Seine Warnung: „Es werden ausgesprochen unruhige Zeiten sein, in denen der liberal-demokratische Rechtsstaat ständig herausgefordert ist.“
Deutschland – vorerst stabil 🇩🇪
Auch wenn rechte Parteien zulegen, sieht Münkler in Deutschland keine unmittelbare Gefahr einer Machtübernahme durch Populisten vom Typ Trump oder Meloni. Möglich seien Blockaden im Parlament – eine verfassungsändernde Mehrheit sei jedoch nicht in Sicht.

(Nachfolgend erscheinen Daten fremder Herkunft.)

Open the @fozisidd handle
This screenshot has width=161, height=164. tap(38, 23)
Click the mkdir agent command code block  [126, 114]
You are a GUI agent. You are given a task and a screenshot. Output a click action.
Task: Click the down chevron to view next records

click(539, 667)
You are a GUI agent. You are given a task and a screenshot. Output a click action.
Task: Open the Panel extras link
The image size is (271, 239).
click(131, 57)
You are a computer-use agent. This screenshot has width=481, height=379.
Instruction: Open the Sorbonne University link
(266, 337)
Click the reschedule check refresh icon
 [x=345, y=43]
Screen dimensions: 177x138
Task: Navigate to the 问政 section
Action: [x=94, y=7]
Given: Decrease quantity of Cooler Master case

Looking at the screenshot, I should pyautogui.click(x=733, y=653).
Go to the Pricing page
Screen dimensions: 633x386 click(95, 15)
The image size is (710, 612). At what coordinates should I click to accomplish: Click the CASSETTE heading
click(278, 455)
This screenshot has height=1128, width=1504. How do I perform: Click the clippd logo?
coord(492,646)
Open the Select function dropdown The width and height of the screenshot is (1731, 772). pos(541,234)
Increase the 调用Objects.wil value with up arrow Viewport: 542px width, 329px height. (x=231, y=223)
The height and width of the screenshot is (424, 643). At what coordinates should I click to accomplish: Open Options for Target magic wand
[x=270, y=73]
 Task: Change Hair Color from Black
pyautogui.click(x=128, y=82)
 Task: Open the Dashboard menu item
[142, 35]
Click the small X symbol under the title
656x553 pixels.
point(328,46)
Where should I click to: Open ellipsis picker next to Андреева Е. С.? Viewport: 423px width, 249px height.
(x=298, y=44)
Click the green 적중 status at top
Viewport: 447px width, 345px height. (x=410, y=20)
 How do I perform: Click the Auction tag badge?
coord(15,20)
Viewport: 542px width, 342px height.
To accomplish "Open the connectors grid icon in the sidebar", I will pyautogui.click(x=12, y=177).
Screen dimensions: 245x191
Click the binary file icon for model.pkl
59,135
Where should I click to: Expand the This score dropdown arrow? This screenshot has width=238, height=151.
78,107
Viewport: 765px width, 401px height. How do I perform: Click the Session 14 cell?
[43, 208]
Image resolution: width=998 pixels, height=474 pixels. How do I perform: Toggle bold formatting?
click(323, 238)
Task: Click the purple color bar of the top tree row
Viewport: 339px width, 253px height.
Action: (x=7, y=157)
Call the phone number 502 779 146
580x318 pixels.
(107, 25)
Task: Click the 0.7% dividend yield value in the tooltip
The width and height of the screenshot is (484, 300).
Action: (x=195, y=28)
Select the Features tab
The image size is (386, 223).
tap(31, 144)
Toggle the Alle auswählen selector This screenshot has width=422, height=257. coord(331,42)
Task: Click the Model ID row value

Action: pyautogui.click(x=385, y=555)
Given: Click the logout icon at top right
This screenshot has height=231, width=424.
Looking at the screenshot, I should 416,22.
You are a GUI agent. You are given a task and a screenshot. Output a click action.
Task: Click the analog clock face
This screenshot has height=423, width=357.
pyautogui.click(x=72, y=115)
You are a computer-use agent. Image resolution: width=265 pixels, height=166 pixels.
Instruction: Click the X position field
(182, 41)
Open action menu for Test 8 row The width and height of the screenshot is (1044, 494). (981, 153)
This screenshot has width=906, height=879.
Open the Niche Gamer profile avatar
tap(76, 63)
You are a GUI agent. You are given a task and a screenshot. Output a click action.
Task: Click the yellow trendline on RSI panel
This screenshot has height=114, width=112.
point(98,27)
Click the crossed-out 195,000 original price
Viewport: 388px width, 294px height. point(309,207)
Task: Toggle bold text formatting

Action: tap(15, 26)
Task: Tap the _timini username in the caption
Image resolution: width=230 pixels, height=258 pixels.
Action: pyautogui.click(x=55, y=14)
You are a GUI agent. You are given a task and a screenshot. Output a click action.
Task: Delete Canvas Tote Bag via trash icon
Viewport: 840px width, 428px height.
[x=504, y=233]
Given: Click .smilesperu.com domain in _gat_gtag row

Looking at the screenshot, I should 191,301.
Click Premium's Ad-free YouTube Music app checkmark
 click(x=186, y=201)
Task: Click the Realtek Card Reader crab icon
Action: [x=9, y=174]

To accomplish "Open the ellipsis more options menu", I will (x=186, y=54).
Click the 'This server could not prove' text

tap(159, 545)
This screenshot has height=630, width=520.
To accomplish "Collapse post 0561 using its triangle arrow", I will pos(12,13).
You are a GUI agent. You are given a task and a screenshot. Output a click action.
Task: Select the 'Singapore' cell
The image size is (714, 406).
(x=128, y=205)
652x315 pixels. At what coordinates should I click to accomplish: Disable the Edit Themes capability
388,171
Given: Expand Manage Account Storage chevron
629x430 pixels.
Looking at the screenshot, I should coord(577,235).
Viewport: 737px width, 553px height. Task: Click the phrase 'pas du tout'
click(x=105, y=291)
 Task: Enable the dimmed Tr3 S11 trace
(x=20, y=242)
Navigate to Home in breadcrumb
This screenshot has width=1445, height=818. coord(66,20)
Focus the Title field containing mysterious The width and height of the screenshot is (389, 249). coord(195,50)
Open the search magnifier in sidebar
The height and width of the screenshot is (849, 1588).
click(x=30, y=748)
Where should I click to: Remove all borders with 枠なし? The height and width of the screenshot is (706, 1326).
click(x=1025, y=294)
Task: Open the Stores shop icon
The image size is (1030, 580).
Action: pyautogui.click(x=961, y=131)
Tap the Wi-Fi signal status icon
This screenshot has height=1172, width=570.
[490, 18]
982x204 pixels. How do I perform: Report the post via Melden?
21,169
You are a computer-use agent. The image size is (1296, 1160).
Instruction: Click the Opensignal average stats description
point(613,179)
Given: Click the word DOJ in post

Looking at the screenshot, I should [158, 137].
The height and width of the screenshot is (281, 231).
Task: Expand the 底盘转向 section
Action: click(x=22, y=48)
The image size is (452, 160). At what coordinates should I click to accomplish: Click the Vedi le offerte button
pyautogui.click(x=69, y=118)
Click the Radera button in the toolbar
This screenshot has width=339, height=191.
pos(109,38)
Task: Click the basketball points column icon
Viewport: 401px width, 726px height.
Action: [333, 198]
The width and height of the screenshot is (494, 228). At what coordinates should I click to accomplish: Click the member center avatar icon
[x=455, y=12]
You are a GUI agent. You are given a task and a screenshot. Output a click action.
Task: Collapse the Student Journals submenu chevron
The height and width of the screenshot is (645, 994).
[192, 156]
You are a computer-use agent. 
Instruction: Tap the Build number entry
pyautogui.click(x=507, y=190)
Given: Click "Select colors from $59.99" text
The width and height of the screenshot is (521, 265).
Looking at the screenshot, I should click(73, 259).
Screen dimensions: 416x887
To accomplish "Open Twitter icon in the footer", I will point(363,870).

Hoffnung in der Kommunalpolitik 🏘️
Trotz aller düsteren Prognosen macht Münkler auch Hoffnung: Die Kommunalpolitik könne Bürgern das Gefühl politischer Wirksamkeit zurückgeben. Entscheidungen, die man vor Ort tatsächlich spürt, schafften Vertrauen und Immunität gegen populistische Parolen.
🖊️ Fazit & Kommentar der Redaktion
Die Warnung von Herfried Münkler ist ein Weckruf. Europa steht am Scheideweg: Integration oder Zerfall. Der Vormarsch populistischer Bewegungen zeigt, dass die EU kein Selbstläufer ist.
👉 Unsere Meinung: Wer die EU erhalten will, muss den Bürgern wieder Vertrauen und Wirksamkeit vermitteln. Nur dort, wo Politik konkret spürbar wird – in den Kommunen – kann die Demokratie Wurzeln schlagen. Sonst droht das Projekt Europa in den Machtspielen der Nationalstaaten zerrieben zu werden.